The news that G.M. is axing or contracting four brands may make sense financially, but for a lot of consumers, it will just seem wrong. For many, a car isn’t just transportation, it’s part of one’s self-image. Where car companies have blundered is not so much in having too many brands, but in losing the essence of the brands.

Coca-Cola almost made a similar misstep in the early 80’s when it announced the withdrawal of its original Coke to make way for New Coke. To millions of people, memories, relationships, very identities were wrapped up in that little red can.

When a brand is shuttered, consumers are apt to feel that their loyalty was misplaced — or worse, that the company doesn’t know what it’s doing.
Pontiac loyalists are likely to suffer the same sense of loss. This brand represented the “cool generation” in its heyday. The 82-year-old brand was parent to performance cars like the Firebird Trans Am, Grand Prix and GTO, considered by many to be the greatest muscle car of all times. The brand is part of Americana and is connected to the youth of a large Boomer market who loved the cool factor along with hot performance. The question for G.M. is why did it allow the brand to lose its “cool” and is it possible to get it back?

Saturn had a different appeal. It was the brand for the “smart generation.” Billed as a different kind of car company, the values it promoted were intelligent choices and straight talk with consumers.

It did a good job of promoting these values, but when you say you’re going to be different, you have to deliver the experience.

The intention was there, but the innovation wasn’t.
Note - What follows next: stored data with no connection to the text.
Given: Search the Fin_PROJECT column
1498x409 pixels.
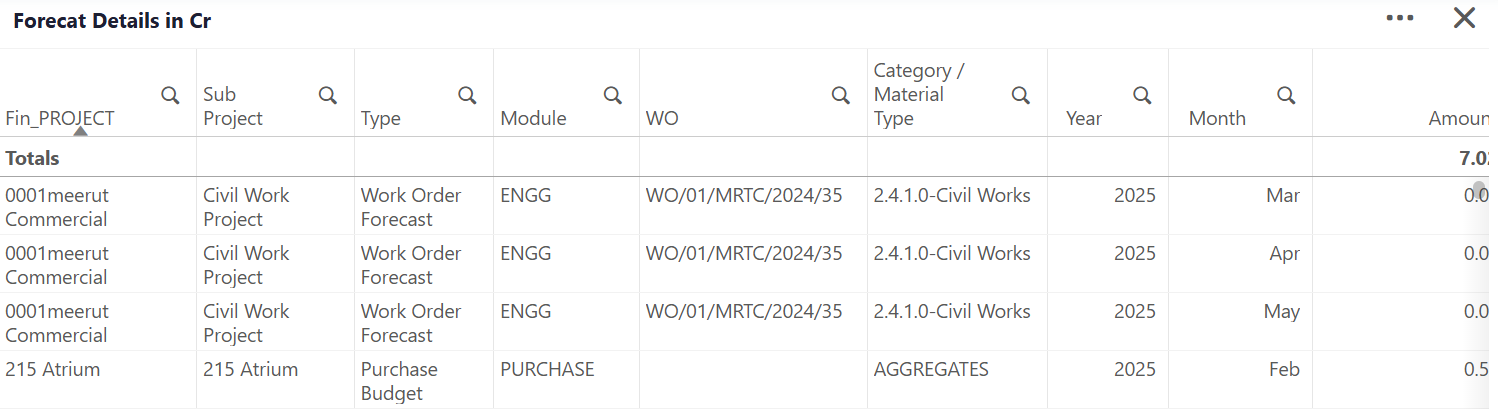Looking at the screenshot, I should 171,95.
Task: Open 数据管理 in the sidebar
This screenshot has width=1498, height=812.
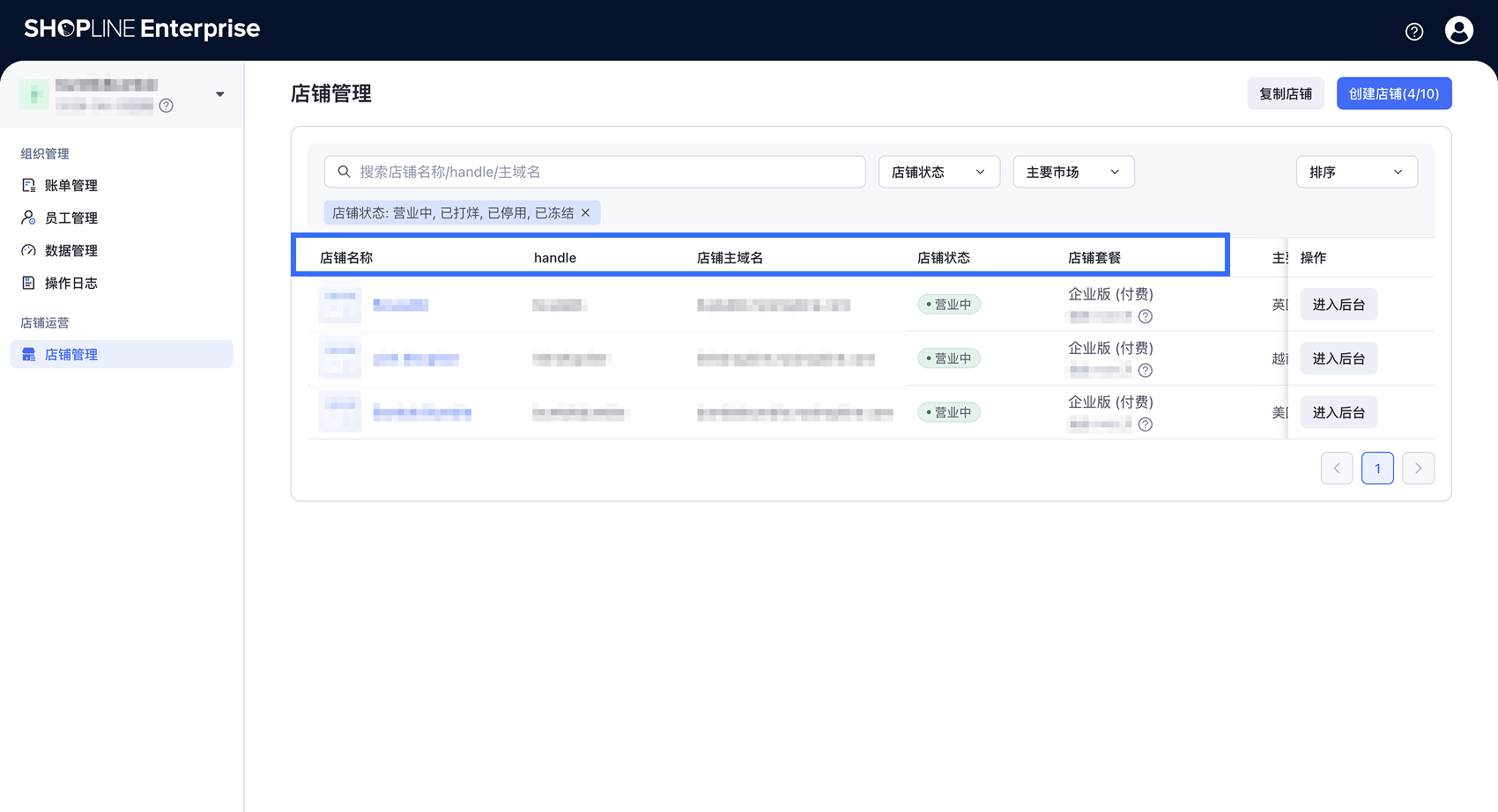Action: pos(71,251)
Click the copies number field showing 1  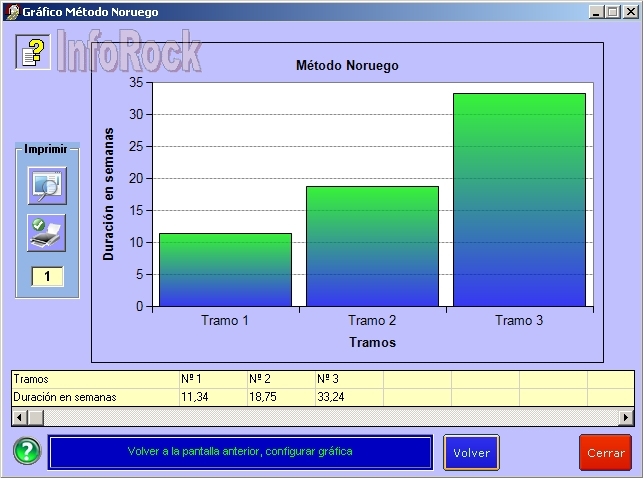pyautogui.click(x=47, y=276)
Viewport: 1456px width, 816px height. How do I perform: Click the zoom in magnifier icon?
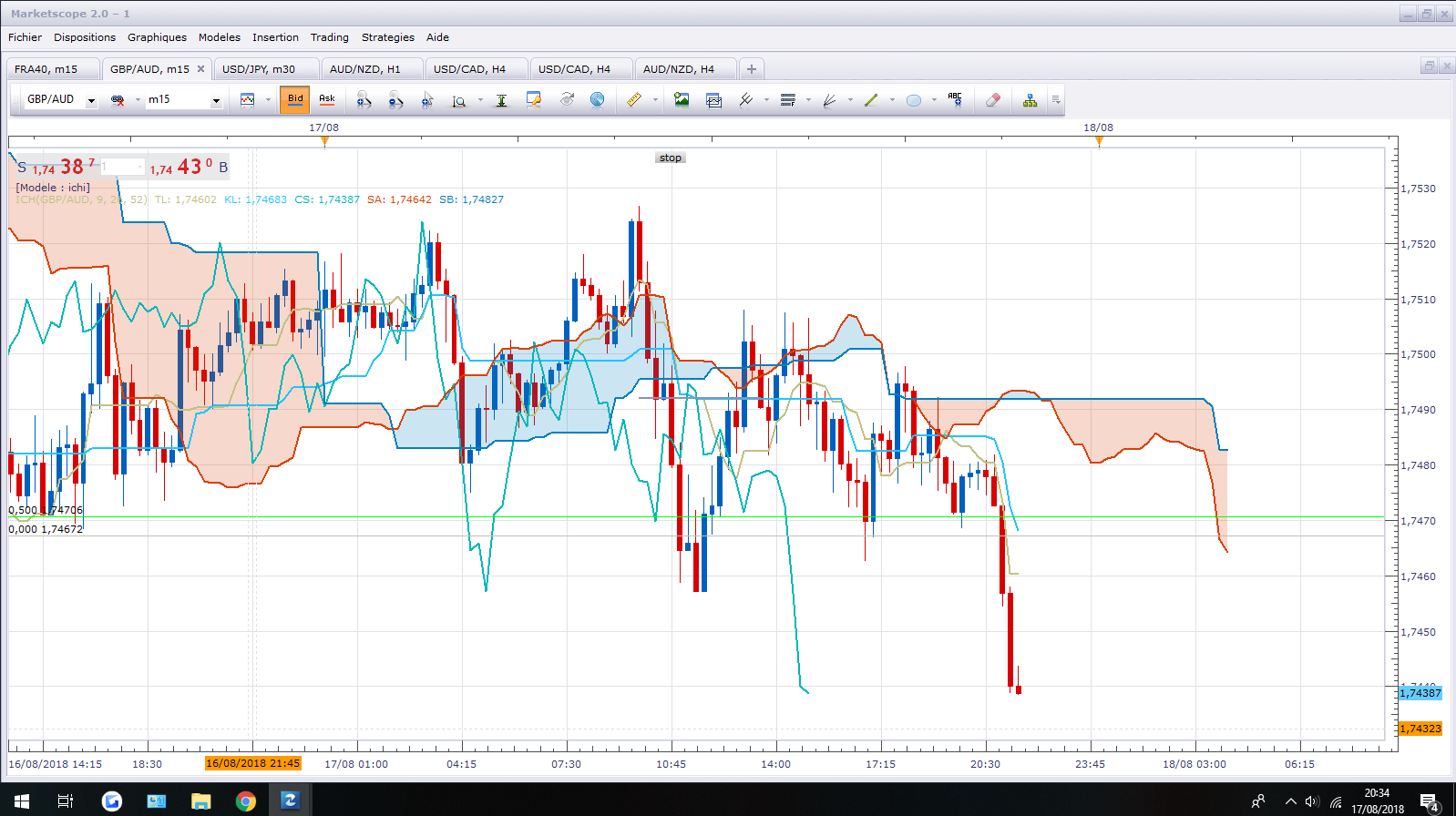[x=364, y=100]
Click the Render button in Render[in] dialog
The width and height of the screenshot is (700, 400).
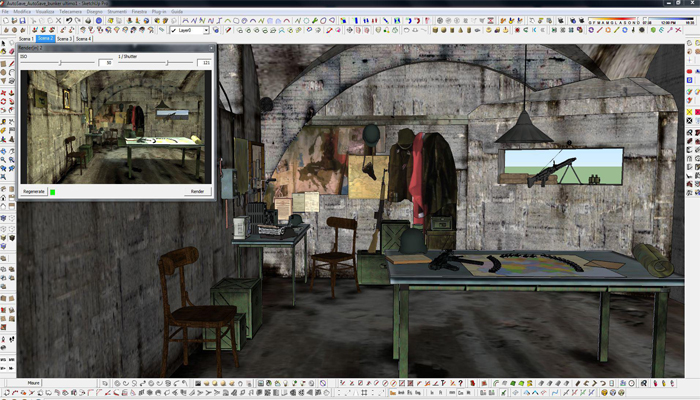(196, 191)
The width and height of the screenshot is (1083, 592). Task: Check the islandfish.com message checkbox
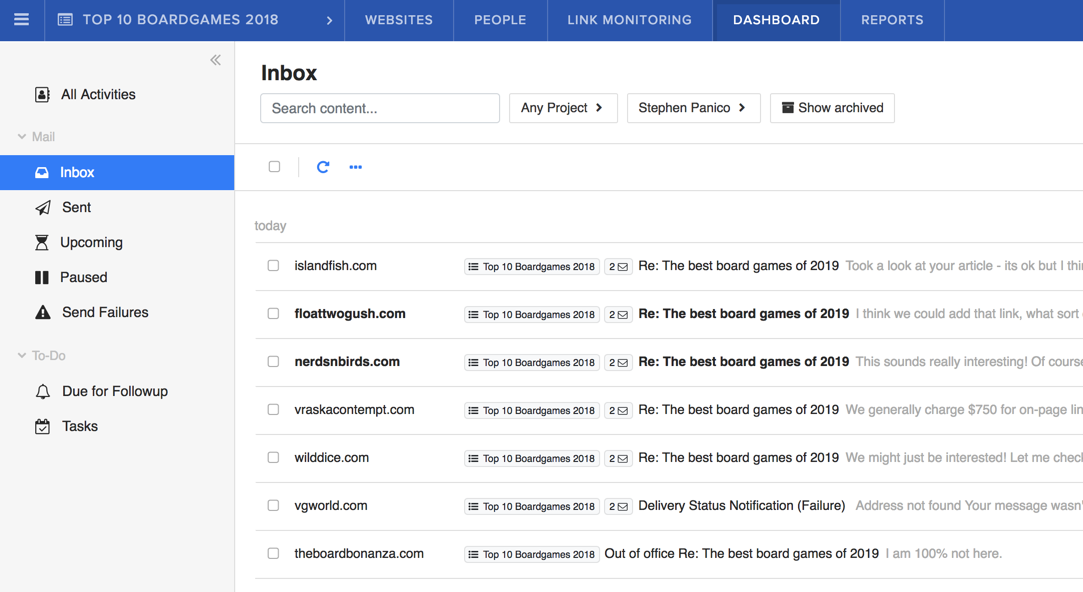pyautogui.click(x=273, y=266)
People wanted a different kind of experience more than they wanted a different kind of car — one that put their needs ahead of the company’s. Saturn’s demise will make it more difficult to convince consumers that different is possible.

Hummer and Saab owners will feel a similar let-down. G.M. is likely find out that these moves will have more than financial ramifications. When a brand is shuttered, consumers are apt to feel that their loyalty was misplaced — or worse, that the company doesn’t know what it’s doing. If G.M. wants to regain its footing, it will have to convince consumers that the company hasn’t deserted them along with the brand.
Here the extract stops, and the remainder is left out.